Peptide therapy works by supplementing or stimulating biological processes already happening in your body — not introducing foreign chemistry.
Only for athletes and bodybuilders
FDA-approved peptides treat diabetes, cancer, osteoporosis, infertility, and obesity. 1 in 8 Americans has already used one.
GLP-1 agonists alone are projected to reach $100 billion in annual sales by 2030 — driven by metabolic health, not athletics.
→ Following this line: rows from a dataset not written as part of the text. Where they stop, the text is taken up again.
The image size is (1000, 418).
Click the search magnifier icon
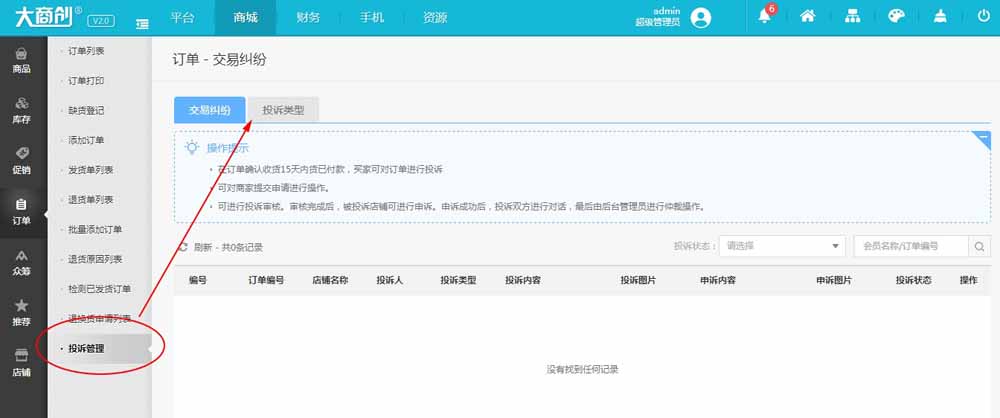pos(980,246)
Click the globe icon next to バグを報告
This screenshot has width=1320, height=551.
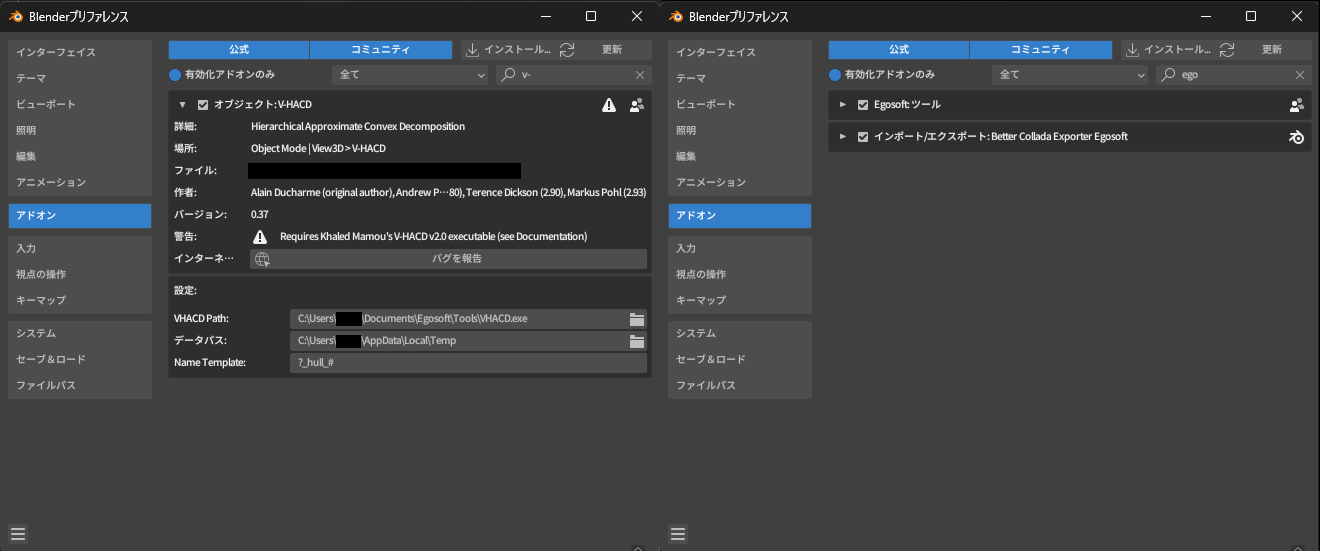262,259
New, experimental, unproven
Insulin — a peptide — has been in clinical use since 1921. Over 100 years of therapeutic history.
34 peptide drugs were approved between 2016 and 2026 alone. The pipeline is accelerating, not beginning.
Peptides cause severe side effects
Most clinical peptides produce minor side effects — typically temporary injection site reactions.
The risk profile of therapeutic peptides is significantly milder than steroids, most small-molecule drugs, and many OTC medications. Context and sourcing always matter.
All peptides are the same
150+ peptides are in active clinical trials across cancer, metabolic disease, neurology, immune function, and more.
"Peptides" is a structural category — like saying "proteins." The differences in mechanism, target, and risk between individual peptides are as large as between any other drug classes.
The gray market is the whole story
Two separate worlds exist. Conflating FDA-approved therapeutics with gray-market research chemicals is the most common mistake in this space.
FDA-approved peptides: legal, prescription, well-studied. Compounded/research peptides: a separate, evolving regulatory category. CP covers mechanism and evidence — not sourcing.